IFK Tumba FK is a Swedish football club located in Tumba.

==Background==
IFK Tumba FK currently plays in Division 4 Stockholm Södra which is the sixth tier of Swedish football. They play their home matches at the Storvretens BP in Tumba.

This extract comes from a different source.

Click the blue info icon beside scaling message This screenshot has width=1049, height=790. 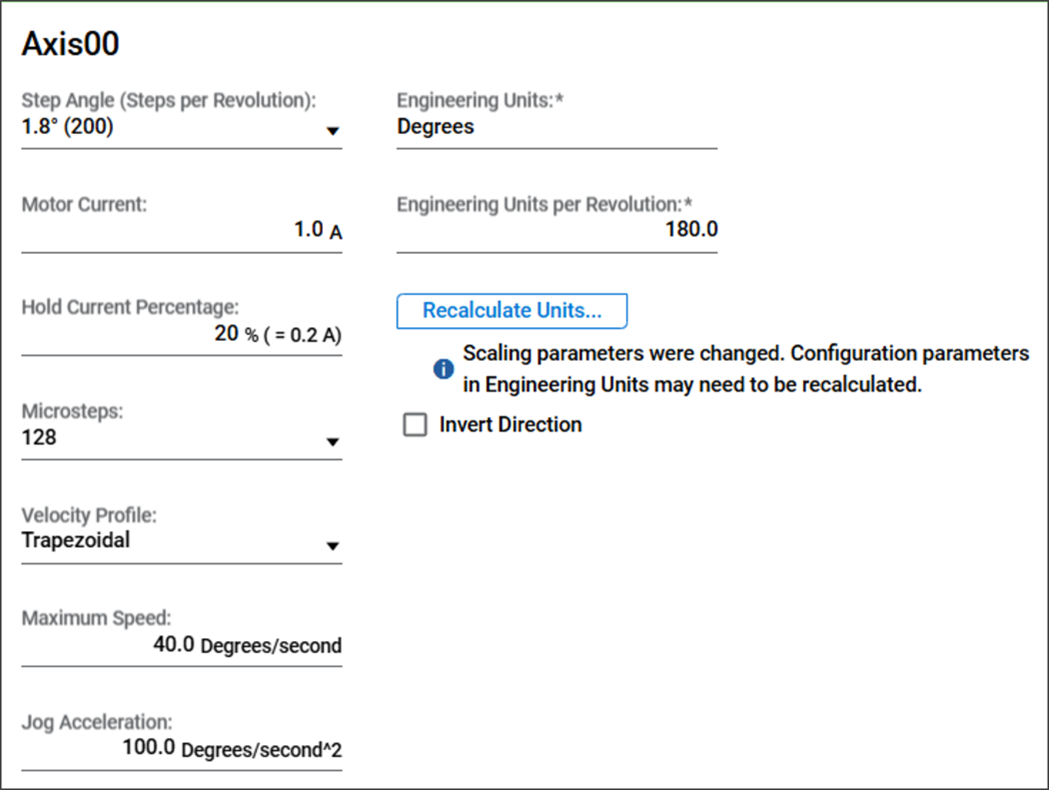(444, 369)
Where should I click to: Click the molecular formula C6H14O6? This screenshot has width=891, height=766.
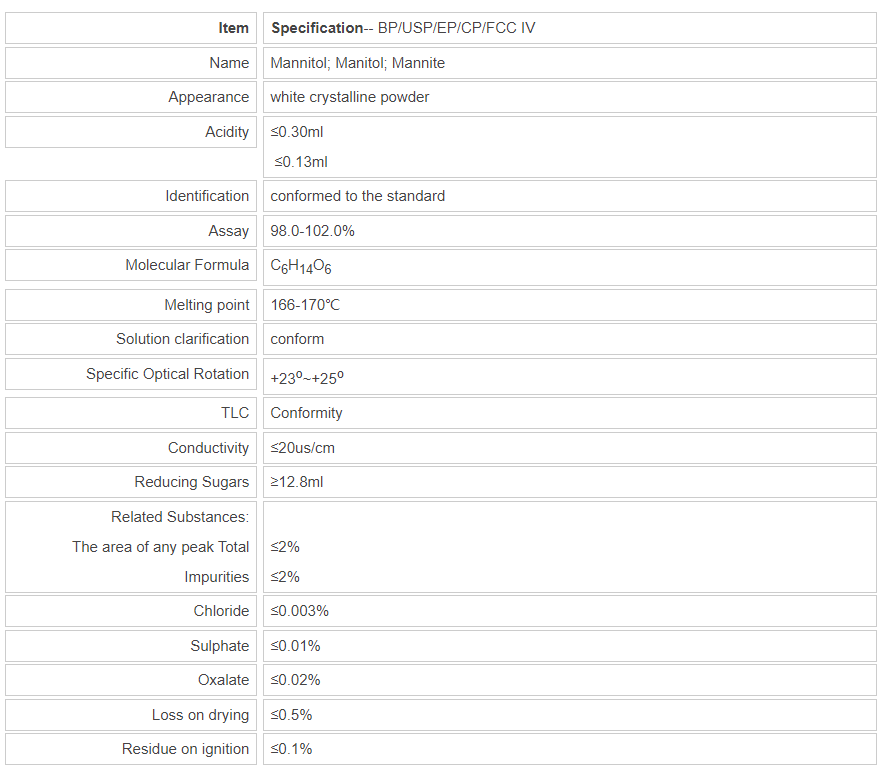click(300, 266)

The club is affiliated to Stockholms Fotbollförbund.

== Season to season ==

| Season | Level | Division | Section | Position | Movements |
|---|---|---|---|---|---|
| 1993 | Tier 4 | Division 3 | Östra Svealand | 8th |  |
| 1994 | Tier 4 | Division 3 | Östra Svealand | 8th |  |
| 1995 | Tier 4 | Division 3 | Östra Svealand | 4th |  |
| 1996 | Tier 4 | Division 3 | Östra Svealand | 10th | Relegated |
| 1997 | Tier 5 | Division 4 | Stockholm Södra | 8th |  |
| 1998 | Tier 5 | Division 4 | Stockholm Södra | 5th |  |
| 1999 | Tier 5 | Division 4 | Stockholm Södra | 3rd |  |
| 2000 | Tier 5 | Division 4 | Stockholm Södra | 3rd |  |
| 2001 | Tier 5 | Division 4 | Stockholm Södra | 3rd |  |
| 2002 | Tier 5 | Division 4 | Stockholm Södra | 5th |  |
| 2003 | Tier 5 | Division 4 | Stockholm Södra | 10th |  |
| 2004 | Tier 5 | Division 4 | Stockholm Södra | 9th |  |
| 2005 | Tier 5 | Division 4 | Stockholm Södra | 10th |  |
| 2006* | Tier 6 | Division 4 | Stockholm Södra | 5th |  |
| 2007 | Tier 6 | Division 4 | Stockholm Södra | 8th |  |
| 2008 | Tier 6 | Division 4 | Stockholm Södra | 5th |  |
| 2009 | Tier 6 | Division 4 | Stockholm Södra | 10th |  |
| 2010 | Tier 6 | Division 4 | Stockholm Södra | 3rd |  |
| 2011 | Tier 6 | Division 4 | Stockholm Södra |  |  |

- League restructuring in 2006 resulted in a new division being created at Tier 3 and subsequent divisions dropping a level.